The site, which was opened in November last year, was the first Sainsbury’s filling station featuring photovoltaic (PV) glass in its canopy which generates electricity and is also translucent to allow through light.
However, nearby residents have protested that the canopy is higher than permitted in the planning permission and is overshadowing their property.
Sainsbury’s is now in negotiations with Winchester City Council, and on April 8 submitted a retrospective planning application to increase the permitted height by 500mm.
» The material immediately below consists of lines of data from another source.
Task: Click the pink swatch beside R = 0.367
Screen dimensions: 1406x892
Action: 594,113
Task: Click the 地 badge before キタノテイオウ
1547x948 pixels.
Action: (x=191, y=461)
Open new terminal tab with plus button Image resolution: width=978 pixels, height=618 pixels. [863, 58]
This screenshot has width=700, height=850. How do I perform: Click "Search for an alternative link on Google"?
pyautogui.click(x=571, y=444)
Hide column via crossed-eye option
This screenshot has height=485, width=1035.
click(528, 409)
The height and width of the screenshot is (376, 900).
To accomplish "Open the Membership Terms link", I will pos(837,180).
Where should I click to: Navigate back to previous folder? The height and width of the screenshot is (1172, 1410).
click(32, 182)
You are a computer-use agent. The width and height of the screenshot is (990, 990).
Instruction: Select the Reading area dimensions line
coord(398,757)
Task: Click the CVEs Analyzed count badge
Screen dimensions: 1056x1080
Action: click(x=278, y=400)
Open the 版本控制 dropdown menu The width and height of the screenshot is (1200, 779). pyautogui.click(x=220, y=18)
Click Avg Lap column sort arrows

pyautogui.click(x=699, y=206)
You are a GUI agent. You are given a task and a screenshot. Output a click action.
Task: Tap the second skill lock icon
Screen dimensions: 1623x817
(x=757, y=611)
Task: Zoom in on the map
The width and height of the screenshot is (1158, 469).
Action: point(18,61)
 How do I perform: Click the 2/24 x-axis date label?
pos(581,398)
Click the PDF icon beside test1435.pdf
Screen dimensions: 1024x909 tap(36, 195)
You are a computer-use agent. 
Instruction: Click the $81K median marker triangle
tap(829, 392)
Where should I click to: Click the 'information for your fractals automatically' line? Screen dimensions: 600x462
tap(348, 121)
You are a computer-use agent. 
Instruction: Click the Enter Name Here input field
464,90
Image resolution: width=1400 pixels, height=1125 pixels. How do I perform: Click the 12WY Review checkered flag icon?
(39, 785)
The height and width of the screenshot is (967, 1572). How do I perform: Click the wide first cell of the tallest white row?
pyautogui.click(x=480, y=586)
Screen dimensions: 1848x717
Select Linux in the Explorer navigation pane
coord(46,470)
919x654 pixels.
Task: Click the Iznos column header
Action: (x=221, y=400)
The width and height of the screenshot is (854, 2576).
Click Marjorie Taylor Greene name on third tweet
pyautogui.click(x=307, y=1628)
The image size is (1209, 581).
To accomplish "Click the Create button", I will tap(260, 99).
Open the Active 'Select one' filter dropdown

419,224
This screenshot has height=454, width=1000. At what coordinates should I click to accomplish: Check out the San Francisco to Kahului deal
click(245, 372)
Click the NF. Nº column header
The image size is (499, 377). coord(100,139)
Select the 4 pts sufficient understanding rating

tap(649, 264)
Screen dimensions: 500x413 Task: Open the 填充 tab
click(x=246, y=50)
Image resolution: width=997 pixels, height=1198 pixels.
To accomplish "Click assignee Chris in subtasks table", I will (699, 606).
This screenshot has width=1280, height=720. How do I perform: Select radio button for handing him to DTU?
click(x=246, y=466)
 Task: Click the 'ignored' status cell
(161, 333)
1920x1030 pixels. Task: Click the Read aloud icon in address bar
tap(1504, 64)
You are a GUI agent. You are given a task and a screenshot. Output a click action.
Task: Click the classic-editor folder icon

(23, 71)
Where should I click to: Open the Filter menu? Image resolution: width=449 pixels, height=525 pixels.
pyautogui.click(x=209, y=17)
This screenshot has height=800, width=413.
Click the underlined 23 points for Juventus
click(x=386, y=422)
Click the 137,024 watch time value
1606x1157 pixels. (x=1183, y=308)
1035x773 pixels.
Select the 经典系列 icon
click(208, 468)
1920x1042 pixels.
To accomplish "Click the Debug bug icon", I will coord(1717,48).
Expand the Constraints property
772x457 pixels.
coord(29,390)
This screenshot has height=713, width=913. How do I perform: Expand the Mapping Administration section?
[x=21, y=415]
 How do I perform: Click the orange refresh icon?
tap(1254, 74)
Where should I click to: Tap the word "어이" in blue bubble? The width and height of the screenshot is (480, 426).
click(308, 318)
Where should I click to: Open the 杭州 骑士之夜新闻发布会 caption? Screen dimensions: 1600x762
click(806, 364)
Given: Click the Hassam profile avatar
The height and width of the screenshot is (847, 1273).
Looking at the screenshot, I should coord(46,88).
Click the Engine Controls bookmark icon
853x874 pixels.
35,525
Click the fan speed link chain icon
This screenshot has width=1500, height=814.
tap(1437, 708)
If this is not granted, however, one option could be planning enforcement insisting the canopy is demolished.
A council spokesman said: “When a development does not meet the agreed terms of a planning permission there is a range of options from negotiation and agreement between those objecting to the development and the developer, appropriate mitigation, a retrospective revised planning application for the differences in the development, or – ultimately through planning enforcement – the developer being required to adapt, change or remove the aspects of the development that do not meet the planning permission.”
A Sainsbury’s spokesman said in a statement: “We engaged with local residents and the council as part of the planning process for our new petrol station.
“We have suggested a number of practical proposals and are committed to bringing the matter to a satisfactory conclusion for all parties.”